- TASKS TO PERFORM -
1. In the HyperStyle summary, how long does HyperStyle's single forward pass take compared with per-image optimization?
2. Quote the lines of the records exactly, starting at the line that contains "Expand the 订单管理 sidebar menu" and ending after the line that contains "click(41, 86)".

- EXTRACT -
HyperStyle: StyleGAN Inversion with HyperNetworks for Real Image Editing by Yuval Alaluf, Omer Tov, et al. explained in 5 minutes
⭐️Paper difficulty: 🌕🌕🌕🌑🌑
🎯 At a glance:
It proved to be a surprisingly difficult task to balance the reconstruction quality of images inverted into the latent space of the StyleGAN2 generator and the ability to edit these images afterward. Now Yuval Alaluf, Omer Tov, and the team that originally reported the infamous reconstruction-editability tradeoff in their “Designing Encoders for Editing” paper are back at it again with a new encoder design inspired by the recent PTI paper that sidesteps the tradeoff by finetuning the generator’s weights in a way that places the inverted image into a well-behaved region of the latent space and leaves the editing capability unchanged. HyperStyle is a hyper network that speeds things up by training a single encoder to predict the weight offsets for any input image, replacing the compute-intensive per-image optimization with a single forward pass of the model that takes a second instead of a minute.
How are the authors able to predict the weight offsets for the entire StyleGAN2 generator in such an efficient manner? Let’s find out!

- Items from a dataset -
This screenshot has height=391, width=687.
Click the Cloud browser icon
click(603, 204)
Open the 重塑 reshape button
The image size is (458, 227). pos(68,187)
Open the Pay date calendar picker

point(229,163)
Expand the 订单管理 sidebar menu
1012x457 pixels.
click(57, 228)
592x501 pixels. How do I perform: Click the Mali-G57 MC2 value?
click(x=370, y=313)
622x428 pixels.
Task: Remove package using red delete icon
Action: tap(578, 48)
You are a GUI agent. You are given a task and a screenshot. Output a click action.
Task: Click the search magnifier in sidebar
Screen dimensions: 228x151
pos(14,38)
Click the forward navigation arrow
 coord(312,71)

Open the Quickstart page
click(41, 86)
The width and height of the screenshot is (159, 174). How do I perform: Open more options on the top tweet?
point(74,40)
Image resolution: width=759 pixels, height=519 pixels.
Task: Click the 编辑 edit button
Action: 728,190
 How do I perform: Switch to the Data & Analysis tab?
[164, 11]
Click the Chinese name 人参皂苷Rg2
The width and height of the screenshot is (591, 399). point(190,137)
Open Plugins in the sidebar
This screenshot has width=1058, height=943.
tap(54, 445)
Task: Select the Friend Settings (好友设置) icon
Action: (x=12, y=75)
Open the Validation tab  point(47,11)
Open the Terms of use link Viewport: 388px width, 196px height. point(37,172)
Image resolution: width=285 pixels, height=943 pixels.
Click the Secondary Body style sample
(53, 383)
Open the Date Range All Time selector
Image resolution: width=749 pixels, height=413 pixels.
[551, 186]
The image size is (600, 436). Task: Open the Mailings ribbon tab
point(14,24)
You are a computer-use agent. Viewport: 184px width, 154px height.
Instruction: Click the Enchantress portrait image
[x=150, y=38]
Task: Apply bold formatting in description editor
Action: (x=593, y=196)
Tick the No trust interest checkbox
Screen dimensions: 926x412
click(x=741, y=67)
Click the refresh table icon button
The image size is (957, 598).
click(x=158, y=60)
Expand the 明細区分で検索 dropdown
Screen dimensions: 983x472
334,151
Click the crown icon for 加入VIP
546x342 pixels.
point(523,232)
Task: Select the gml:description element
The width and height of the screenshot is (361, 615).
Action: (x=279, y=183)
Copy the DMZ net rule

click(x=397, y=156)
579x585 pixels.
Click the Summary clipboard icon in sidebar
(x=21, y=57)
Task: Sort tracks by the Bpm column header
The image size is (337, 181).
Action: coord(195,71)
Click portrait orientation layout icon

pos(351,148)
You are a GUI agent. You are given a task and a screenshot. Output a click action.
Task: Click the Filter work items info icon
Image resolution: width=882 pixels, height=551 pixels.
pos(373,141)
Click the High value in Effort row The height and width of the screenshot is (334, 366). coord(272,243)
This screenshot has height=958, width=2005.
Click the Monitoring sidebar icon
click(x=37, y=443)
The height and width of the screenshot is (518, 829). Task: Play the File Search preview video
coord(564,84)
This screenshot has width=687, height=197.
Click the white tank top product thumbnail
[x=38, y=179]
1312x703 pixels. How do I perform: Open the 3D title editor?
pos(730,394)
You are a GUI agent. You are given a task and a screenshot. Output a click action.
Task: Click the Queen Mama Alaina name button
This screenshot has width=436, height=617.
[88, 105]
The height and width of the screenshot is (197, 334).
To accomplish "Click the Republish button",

- SOLUTIONS -
1. It takes a second instead of a minute.

2.
Expand the 订单管理 sidebar menu
1012x457 pixels.
click(57, 228)
592x501 pixels. How do I perform: Click the Mali-G57 MC2 value?
click(x=370, y=313)
622x428 pixels.
Task: Remove package using red delete icon
Action: tap(578, 48)
You are a GUI agent. You are given a task and a screenshot. Output a click action.
Task: Click the search magnifier in sidebar
Screen dimensions: 228x151
pos(14,38)
Click the forward navigation arrow
 coord(312,71)

Open the Quickstart page
click(41, 86)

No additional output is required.